◆ TASK DETAILS: Beginning with the line that contains "symbol in schematic", output each line below exactly through the last one, both included, and nothing else.
Content starts
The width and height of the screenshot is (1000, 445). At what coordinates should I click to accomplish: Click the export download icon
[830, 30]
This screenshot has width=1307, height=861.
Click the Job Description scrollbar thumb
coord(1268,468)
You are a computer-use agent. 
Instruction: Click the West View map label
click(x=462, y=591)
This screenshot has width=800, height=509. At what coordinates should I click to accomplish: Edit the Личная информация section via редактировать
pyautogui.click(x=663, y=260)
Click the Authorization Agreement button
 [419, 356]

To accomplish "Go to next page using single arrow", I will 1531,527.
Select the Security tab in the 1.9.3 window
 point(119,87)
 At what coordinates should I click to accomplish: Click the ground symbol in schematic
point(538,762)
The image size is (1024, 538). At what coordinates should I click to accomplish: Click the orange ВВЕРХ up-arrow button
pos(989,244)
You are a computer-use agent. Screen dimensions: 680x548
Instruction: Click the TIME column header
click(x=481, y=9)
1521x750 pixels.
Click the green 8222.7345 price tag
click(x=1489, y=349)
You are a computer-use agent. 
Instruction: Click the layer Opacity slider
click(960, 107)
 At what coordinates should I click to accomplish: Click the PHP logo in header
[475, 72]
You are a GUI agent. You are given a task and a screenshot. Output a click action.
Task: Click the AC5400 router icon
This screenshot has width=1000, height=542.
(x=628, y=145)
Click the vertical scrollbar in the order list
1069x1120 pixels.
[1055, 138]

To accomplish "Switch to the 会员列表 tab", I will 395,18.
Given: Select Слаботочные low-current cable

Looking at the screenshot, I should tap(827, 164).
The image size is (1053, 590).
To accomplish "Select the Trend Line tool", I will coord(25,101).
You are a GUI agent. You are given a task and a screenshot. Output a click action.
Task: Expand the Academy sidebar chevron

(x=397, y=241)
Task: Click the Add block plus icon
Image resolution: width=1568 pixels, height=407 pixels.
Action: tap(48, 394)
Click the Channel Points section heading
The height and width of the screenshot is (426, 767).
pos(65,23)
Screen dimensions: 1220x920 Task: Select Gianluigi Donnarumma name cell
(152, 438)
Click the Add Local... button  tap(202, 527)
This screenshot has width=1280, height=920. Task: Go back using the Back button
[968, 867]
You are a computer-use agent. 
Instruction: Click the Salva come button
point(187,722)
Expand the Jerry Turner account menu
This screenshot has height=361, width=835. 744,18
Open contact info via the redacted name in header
Content ends
◆ RESULT OF THIS EXERCISE:
 At what coordinates should I click to accomplish: Click the ground symbol in schematic
point(538,762)
The image size is (1024, 538). At what coordinates should I click to accomplish: Click the orange ВВЕРХ up-arrow button
pos(989,244)
You are a computer-use agent. Screen dimensions: 680x548
Instruction: Click the TIME column header
click(x=481, y=9)
1521x750 pixels.
Click the green 8222.7345 price tag
click(x=1489, y=349)
You are a computer-use agent. 
Instruction: Click the layer Opacity slider
click(960, 107)
 At what coordinates should I click to accomplish: Click the PHP logo in header
[475, 72]
You are a GUI agent. You are given a task and a screenshot. Output a click action.
Task: Click the AC5400 router icon
This screenshot has width=1000, height=542.
(x=628, y=145)
Click the vertical scrollbar in the order list
1069x1120 pixels.
[1055, 138]

To accomplish "Switch to the 会员列表 tab", I will 395,18.
Given: Select Слаботочные low-current cable

Looking at the screenshot, I should tap(827, 164).
The image size is (1053, 590).
To accomplish "Select the Trend Line tool", I will coord(25,101).
You are a GUI agent. You are given a task and a screenshot. Output a click action.
Task: Expand the Academy sidebar chevron

(x=397, y=241)
Task: Click the Add block plus icon
Image resolution: width=1568 pixels, height=407 pixels.
Action: tap(48, 394)
Click the Channel Points section heading
The height and width of the screenshot is (426, 767).
pos(65,23)
Screen dimensions: 1220x920 Task: Select Gianluigi Donnarumma name cell
(152, 438)
Click the Add Local... button  tap(202, 527)
This screenshot has width=1280, height=920. Task: Go back using the Back button
[968, 867]
You are a computer-use agent. 
Instruction: Click the Salva come button
point(187,722)
Expand the Jerry Turner account menu
This screenshot has height=361, width=835. 744,18
Open contact info via the redacted name in header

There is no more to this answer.